The study protocol was approved by the Ethical Committee of the Sant'Orsola-Malpighi University Hospital (Bologna, Italy) and from all participants written informed consent was obtained.

Assays

IGF-I bioactivity was measured using an in-house IGF-I KIRA assay, as previously described [24]. Human embryonic renal cells stably transfected with cDNA of the human IGF-IR gene were used as readout after stimulation with either recombinant IGF-I standards or 1/10 diluted serum samples at 37°C. IGF-I standards, two internal control samples, and serum samples from study participants were measured in duplicate on each culture plate. Intraassay and interassay CV were 6.0 and 10.9%, respectively.

Total IGF-I was assayed by one-step sandwich chemiluminescence immunoassay (CLIA) after prior separation of IGF-I from binding proteins on the Liaison autoanalyzer (DiaSorin, Saluggia, Italy). Samples were acidified to separate IGF-I from binding proteins and excess IGF-II was used after acidification in order to avoid residual interference IGF-I with binding proteins. Intraassay and interassay CV were 4.4 and 5.5%, respectively. The mean recovery value was 97% of the hypothetical expected amount.

IGF-II was measured by an Enzyme-Linked Immunosorbent Assay (ELISA), preceded by IGFBPs removal via acid-ethanol extraction, according to the manufacturer's procedure (Diagnostic Systems Laboratories, Webster, Texas). Intraassay and interassay CV were 3.5 and 5.5%, respectively. The mean recovery value was 105% of the hypothetical expected amount.

IGFBP-2 and IGFBP-3 were measured by ELISA according to the manufacturer's procedure (Diagnostic Systems Laboratories, Beckman Coulter, Webster, Texas) in serum samples from 200 out of 378 participants (70 centenarians, 85 centenarians’ offspring and 45 offspring matched controls). Intraassay and interassay CV were 2.5% and 5.1% for IGFBP-2, 8.6% and 9.1% for IGFBP-3, respectively. IGFBP-3 was expressed as nmol/L in order to calculate IGF-I/IGFBP-3 molar ratio, as a surrogate measure for IGF-I bioavailability.
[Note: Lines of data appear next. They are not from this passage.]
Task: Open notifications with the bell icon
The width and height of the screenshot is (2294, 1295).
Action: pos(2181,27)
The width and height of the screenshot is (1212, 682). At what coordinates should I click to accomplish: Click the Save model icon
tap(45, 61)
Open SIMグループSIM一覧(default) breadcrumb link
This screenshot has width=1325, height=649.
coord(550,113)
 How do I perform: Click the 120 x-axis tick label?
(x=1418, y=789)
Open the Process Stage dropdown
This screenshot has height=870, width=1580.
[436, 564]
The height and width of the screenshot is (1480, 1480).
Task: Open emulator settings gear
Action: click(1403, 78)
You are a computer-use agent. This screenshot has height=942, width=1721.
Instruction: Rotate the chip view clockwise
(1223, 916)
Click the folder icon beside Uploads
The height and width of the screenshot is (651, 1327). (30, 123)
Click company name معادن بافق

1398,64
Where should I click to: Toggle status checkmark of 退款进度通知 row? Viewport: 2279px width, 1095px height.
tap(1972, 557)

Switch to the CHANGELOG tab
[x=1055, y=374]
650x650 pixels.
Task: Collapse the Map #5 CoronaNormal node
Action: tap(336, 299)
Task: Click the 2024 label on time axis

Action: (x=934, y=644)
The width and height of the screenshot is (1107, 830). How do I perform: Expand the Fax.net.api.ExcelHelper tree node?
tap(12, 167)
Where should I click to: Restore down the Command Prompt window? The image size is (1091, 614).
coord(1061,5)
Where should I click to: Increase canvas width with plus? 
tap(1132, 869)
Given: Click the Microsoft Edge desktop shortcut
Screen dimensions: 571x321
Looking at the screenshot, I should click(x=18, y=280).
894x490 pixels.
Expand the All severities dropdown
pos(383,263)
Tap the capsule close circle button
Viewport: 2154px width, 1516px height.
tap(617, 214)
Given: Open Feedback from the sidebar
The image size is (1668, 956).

Serum insulin was measured by a CLIA on the fully automated platform Liaison (DiaSorin, Saluggia, Italy). Intraassay and interassay CV were 2.8 and 6%, respectively. Glucose, total cholesterol, HDL-cholesterol and triglycerides were measured by standard laboratory procedures. Fasting indices of pancreatic β-cell function (HOMA2-B%) and insulin sensitivity (HOMA2-S%) were calculated according to the homeostasis model assessment (HOMA) (HOMA Calculator version 2.2.2), available from http://www.dtu.ox.ac.uk [49].

Statistical analysis

The distribution of continuous variables was tested using the Shapiro-Wilk's test. Data with normal distribution were reported as means and SD, whereas medians and interquartile ranges (25th-75th percentiles) were used for data that did not meet the criteria for normality. For data that did not meet the criteria for normality, natural logarithmic transformations were applied. Comparison between groups was performed by using classical analysis of variance (ANOVA) and Kruskal Wallis test, respectively for parametric and nonparametric data. Bonferroni and Mann-Whitney test (corrected for multiple comparisons) were used as post-tests, respectively for parametric and nonparametric data. Chi-square test was used to analyze categorical variables. Univariate general linear models were used to calculate age, gender and BMI-adjusted differences in the mean values of variables between groups. F test was used to calculate significance. Correlations between insulin/IGF-I system parameters were presented as Spearman correlation coefficients and partial correlation coefficients adjusted for potential confounding variables. All analyses were carried out using SPSS for Windows, release 17.0. A two-tailed p-value of < 0.05 was considered significant.